Il tifo di Gianni Chiarolini per il Darfo è vero amore

Se siete andati ad una partita del Darfo – che sia in casa o in trasferta – almeno una volta negli ultimi quindici anni lo avete sicuramente visto. E sentito. Bandiera neroverde, sciarpa, tamburo e novanta minuti ininterrotti di cori. Spesso solo, a volte in compagnia, generalmente staccato dalle tribune.
Domenica scorsa, nella gara valida per il campionato di Eccellenza tra i camuni e il Bsv Garda, in trasferta a Bedizzole, Gianni Chiarolini era solo: sciarpa al collo, bandiera in aria per 90’ e costante rullo di tamburo. E se il suo Darfo ha perso 1-0, non importa: i cori non si sono mai fermati, fino al triplice fischio. Per Gianni i neroverdi sono una questione identitaria. «Come, perché tifo al Darfo? Perché sono camuno, e questa è la mia squadra», spiega sorridendo.
La sua storia
Era il 2010 quando si è unito per la prima volta al tifo organizzato della curva dei camuni: una piazza che si è a poco a poco svuotata, ma nella desertificazione dilagante per Gianni la decisione da prendere era una sola. «Volevo fare il toro seduto in tribuna? No. Volevo fare l’ultras, e quindi ho continuato, spesso da solo. Non è semplice, a volte, essere l’unico con un tamburo a cantare con 200\300 persone che ti puntano gli occhi addosso, ma la passione supera la paura. Spesso mi immagino di essere circondato da una folla che canta con me: aiuta».
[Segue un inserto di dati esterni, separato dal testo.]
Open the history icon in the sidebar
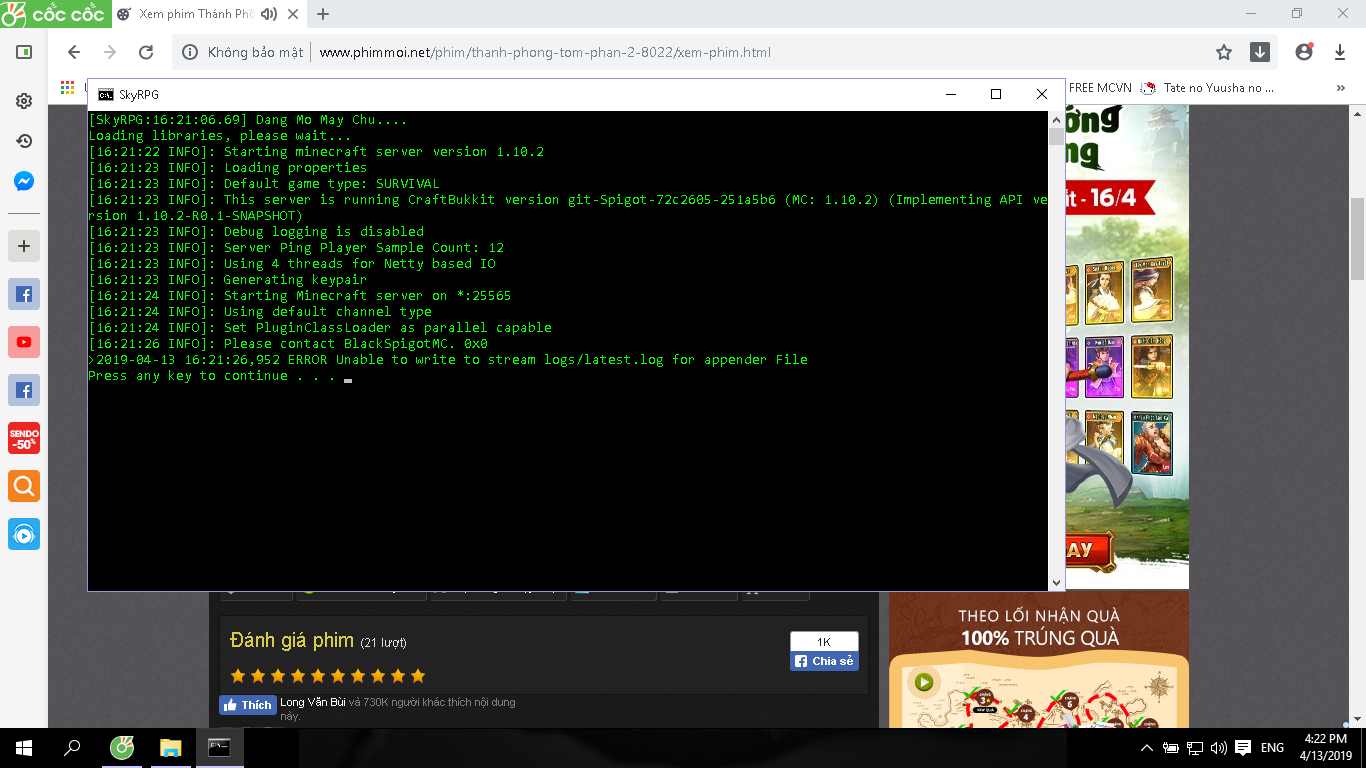1366x768 pixels. coord(24,141)
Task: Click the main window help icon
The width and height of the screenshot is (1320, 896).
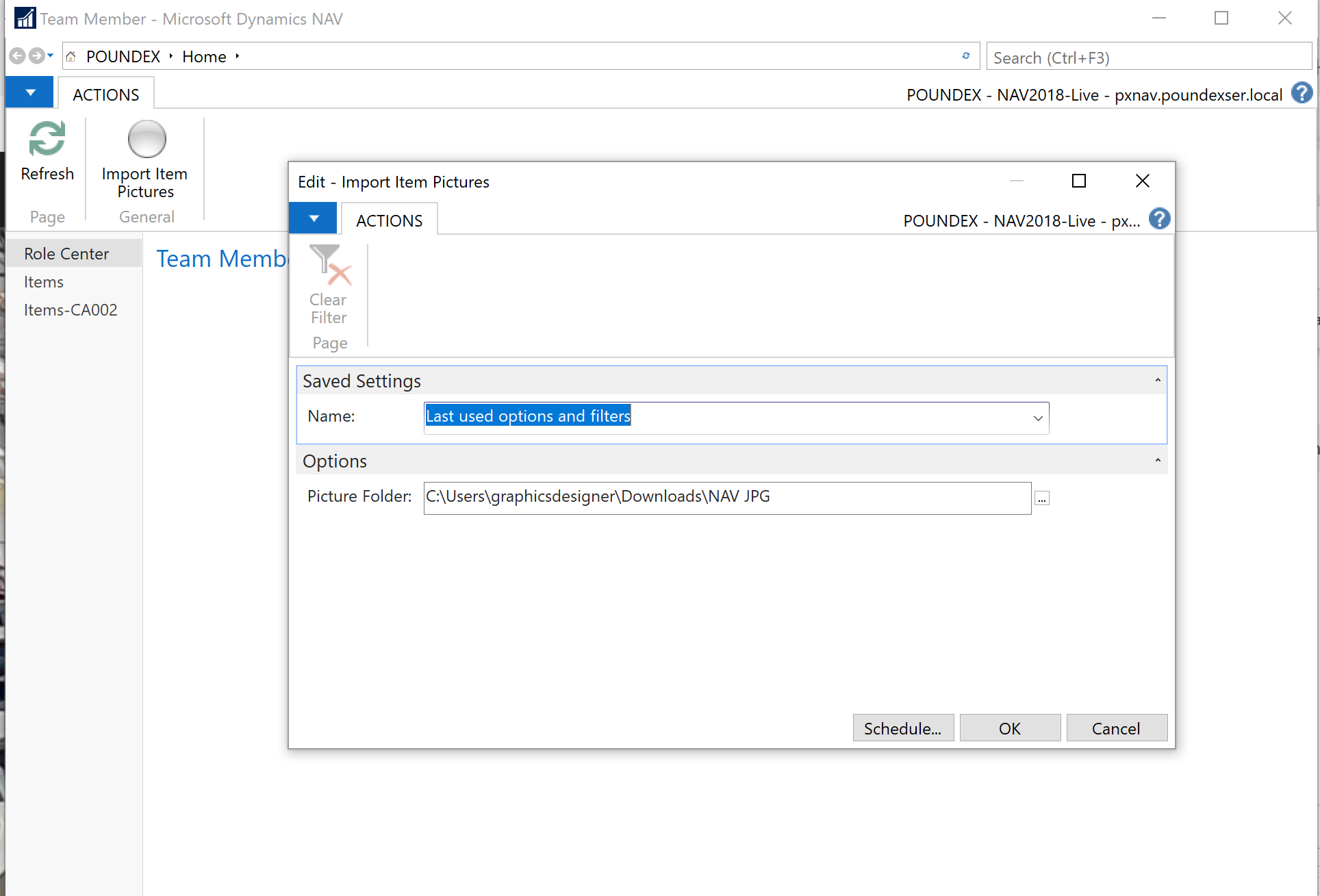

Come reagiscono gli avversari? «Dipende, c’è chi alla fine viene a stringermi la mano, chi rompe un po’ più le scatole. Quest’anno nel bergamasco i tifosi dell’altra squadra hanno iniziato ad alzare i toni: i dirigenti sono venuti a scusarsi a nome della società e mi hanno offerto delle frittelle. Succede anche questo, ma io cerco sempre di stare nel mio: lontano dalle tribune, così non do fastidio a nessuno».
Solo cori rispettosi
E la filosofia del non dare fastidio si traduce anche nel non fare mai cori contro gli avversari. «Mai. Perché dovrei? Per me essere tifoso significa sostenere la propria squadra, basta. Questo è un vero ultras, tutto il resto sono persone che sfogano nel calcio frustrazioni loro con comportamenti violenti che non c’entrano con lo sport. In quindici anni non ho mai preso una diffida: il calcio è come la vita, se ti serve screditare gli altri per stare bene con te stesso, il problema è tuo».

Dedizione
Una dedizione alla causa che non fermano i chilometri – «Anzi, fosse per me mi piacerebbe pure andare più lontano: sogno di cantare a San Benedetto del Tronto nello stadio della Sanbenedettese» – e che la società ha premiato anni fa. «Eravamo a Busto Arsizio, in ultima partita di campionato di serie D contro una già promossa Pro Patria: la festa era la loro, ma io non mi sono fatto intimorire, mi sono messo nella mia zona con una bandierona ed il mio tamburo e ho cantato come sempre. Alla fine mi hanno fatto scendere in campo per regalarmi una targa di ringraziamento per il mio sostegno».

Se per il Darfo, con quattro giornate ancora per chiudere il campionato regolare, resta aperta la sfida per evitare i play out, i camuni intanto hanno già vinto quella del tifo.